15/03/23 20:25:43 WARN TaskSetManager: Lost task 222.0 in stage 0.0 (TID 222, localhost): TaskKilled (killed intentionally)
15/03/23 20:25:43 WARN TaskSetManager: Lost task 240.0 in stage 0.0 (TID 240, localhost): TaskKilled (killed intentionally)
15/03/23 20:25:43 WARN TaskSetManager: Lost task 241.0 in stage 0.0 (TID 241, localhost): TaskKilled (killed intentionally)
15/03/23 20:25:43 WARN TaskSetManager: Lost task 228.0 in stage 0.0 (TID 228, localhost): TaskKilled (killed intentionally)
org.apache.spark.SparkException: Job aborted due to stage failure: Task 157 in stage 0.0 failed 1 times, most recent failure: Lost task 157.0 in stage 0.0 (TID 157, l          ocalhost): java.io.IOException: Exception during execution of SELECT count(*) FROM "tungsten"."cudb_dn" WHERE token("entry_key") > ? AND token("entry_key") <= ?   ALL          OW FILTERING: All host(s) tried for query failed (tried: /169.254.100.4:9042 (com.datastax.driver.core.exceptions.DriverException: Timed out waiting for server respon          se), /169.254.100.3:9042 (com.datastax.driver.core.TransportException: [/169.254.100.3:9042] Connection has been closed))

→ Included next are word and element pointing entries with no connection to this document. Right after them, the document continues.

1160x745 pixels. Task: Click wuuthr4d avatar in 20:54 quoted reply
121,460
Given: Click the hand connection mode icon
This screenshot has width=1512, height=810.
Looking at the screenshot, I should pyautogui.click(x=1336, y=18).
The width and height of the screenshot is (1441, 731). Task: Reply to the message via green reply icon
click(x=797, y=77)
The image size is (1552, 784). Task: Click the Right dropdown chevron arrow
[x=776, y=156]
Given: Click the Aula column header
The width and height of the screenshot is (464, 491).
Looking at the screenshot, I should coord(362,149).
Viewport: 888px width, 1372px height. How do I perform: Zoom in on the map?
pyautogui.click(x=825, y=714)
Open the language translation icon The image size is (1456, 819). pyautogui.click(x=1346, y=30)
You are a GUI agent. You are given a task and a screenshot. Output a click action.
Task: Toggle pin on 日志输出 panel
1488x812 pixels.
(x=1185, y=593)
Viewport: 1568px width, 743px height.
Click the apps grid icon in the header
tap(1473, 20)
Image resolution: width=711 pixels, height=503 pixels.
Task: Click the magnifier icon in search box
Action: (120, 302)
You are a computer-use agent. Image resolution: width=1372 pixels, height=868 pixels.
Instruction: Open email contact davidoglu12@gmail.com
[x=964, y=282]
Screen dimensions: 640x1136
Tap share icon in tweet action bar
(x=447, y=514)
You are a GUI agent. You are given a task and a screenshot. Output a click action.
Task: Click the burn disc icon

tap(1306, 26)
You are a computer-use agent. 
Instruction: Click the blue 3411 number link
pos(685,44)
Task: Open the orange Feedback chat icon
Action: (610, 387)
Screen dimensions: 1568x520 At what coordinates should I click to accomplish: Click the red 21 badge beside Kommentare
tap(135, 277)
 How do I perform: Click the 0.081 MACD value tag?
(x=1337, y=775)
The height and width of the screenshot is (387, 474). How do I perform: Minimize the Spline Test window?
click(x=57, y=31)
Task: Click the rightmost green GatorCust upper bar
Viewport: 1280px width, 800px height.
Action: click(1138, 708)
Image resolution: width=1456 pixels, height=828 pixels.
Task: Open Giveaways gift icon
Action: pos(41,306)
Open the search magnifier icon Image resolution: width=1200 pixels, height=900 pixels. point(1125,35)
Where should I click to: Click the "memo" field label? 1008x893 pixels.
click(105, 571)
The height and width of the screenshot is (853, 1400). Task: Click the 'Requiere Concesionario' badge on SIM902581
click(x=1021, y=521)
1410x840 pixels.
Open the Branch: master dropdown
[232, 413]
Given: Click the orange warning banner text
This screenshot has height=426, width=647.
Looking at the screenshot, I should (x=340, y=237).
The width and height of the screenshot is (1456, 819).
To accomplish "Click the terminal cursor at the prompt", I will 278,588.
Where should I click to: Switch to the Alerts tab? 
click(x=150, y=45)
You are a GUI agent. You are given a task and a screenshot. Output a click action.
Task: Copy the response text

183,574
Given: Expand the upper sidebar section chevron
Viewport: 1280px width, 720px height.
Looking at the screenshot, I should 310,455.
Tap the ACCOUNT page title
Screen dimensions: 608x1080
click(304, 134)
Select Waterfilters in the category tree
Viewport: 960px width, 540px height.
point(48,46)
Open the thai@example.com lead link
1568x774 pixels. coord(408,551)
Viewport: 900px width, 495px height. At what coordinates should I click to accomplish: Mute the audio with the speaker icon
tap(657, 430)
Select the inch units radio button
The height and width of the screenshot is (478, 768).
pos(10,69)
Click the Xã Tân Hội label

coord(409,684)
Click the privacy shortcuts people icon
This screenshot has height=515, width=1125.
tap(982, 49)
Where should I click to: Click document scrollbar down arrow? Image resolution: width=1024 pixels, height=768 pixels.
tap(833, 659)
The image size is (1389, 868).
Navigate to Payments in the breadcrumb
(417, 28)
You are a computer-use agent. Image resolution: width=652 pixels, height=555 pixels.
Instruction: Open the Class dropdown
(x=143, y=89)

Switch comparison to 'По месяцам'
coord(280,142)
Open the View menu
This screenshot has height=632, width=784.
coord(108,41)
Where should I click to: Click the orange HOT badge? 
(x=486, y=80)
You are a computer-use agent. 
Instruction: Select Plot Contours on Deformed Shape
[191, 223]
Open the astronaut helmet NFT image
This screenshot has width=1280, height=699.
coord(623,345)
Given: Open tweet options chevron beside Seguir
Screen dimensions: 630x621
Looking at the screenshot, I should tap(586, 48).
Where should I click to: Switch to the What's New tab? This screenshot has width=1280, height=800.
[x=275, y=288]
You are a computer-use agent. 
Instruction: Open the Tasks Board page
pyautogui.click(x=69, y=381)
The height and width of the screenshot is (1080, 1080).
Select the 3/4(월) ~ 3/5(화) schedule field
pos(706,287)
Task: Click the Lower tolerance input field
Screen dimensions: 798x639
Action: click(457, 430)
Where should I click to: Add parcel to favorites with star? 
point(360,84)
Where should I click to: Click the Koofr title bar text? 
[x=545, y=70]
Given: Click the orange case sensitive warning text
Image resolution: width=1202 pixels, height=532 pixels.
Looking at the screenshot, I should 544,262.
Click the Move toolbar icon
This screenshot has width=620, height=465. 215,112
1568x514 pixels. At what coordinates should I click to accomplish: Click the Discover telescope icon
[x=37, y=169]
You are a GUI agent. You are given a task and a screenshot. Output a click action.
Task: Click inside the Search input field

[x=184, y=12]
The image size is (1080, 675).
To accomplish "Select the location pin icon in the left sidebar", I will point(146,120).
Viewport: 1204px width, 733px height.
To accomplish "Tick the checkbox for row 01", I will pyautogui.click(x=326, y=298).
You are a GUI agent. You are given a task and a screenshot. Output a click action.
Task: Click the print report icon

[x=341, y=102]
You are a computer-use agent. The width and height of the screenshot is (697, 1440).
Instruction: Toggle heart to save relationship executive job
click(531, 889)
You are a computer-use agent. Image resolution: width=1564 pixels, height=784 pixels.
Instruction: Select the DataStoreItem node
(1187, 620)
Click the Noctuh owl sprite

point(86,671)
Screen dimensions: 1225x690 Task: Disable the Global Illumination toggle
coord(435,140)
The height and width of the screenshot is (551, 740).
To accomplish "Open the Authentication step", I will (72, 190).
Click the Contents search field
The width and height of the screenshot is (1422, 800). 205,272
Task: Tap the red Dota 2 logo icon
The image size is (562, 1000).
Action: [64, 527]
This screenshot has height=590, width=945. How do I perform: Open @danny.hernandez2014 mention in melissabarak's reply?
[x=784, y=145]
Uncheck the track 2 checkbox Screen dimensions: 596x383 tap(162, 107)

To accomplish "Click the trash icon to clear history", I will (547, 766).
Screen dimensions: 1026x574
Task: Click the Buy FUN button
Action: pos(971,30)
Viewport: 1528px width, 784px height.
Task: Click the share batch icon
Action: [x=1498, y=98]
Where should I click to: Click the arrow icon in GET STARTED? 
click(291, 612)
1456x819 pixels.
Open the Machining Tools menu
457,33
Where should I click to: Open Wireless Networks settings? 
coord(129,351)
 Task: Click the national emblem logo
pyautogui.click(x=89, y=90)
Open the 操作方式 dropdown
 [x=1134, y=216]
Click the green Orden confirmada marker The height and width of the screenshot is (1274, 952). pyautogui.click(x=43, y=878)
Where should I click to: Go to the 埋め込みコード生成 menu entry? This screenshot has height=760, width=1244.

        at com.datastax.spark.connector.rdd.CassandraRDD.com$datastax$spark$connector$rdd$CassandraRDD$$fetchTokenRange(CassandraRDD.scala:433)
        at com.datastax.spark.connector.rdd.CassandraRDD$$anonfun$20.apply(CassandraRDD.scala:447)
        at com.datastax.spark.connector.rdd.CassandraRDD$$anonfun$20.apply(CassandraRDD.scala:447)
        at scala.collection.Iterator$$anon$13.hasNext(Iterator.scala:371)
        at com.datastax.spark.connector.util.CountingIterator.hasNext(CountingIterator.scala:10)
        at org.apache.spark.rdd.RDD$$anonfun$19.apply(RDD.scala:869)
        at org.apache.spark.rdd.RDD$$anonfun$19.apply(RDD.scala:868)
        at org.apache.spark.SparkContext$$anonfun$30.apply(SparkContext.scala:1389)
        at org.apache.spark.SparkContext$$anonfun$30.apply(SparkContext.scala:1389)
        at org.apache.spark.scheduler.ResultTask.runTask(ResultTask.scala:61)
        at org.apache.spark.scheduler.Task.run(Task.scala:56)
        at org.apache.spark.executor.Executor$TaskRunner.run(Executor.scala:200)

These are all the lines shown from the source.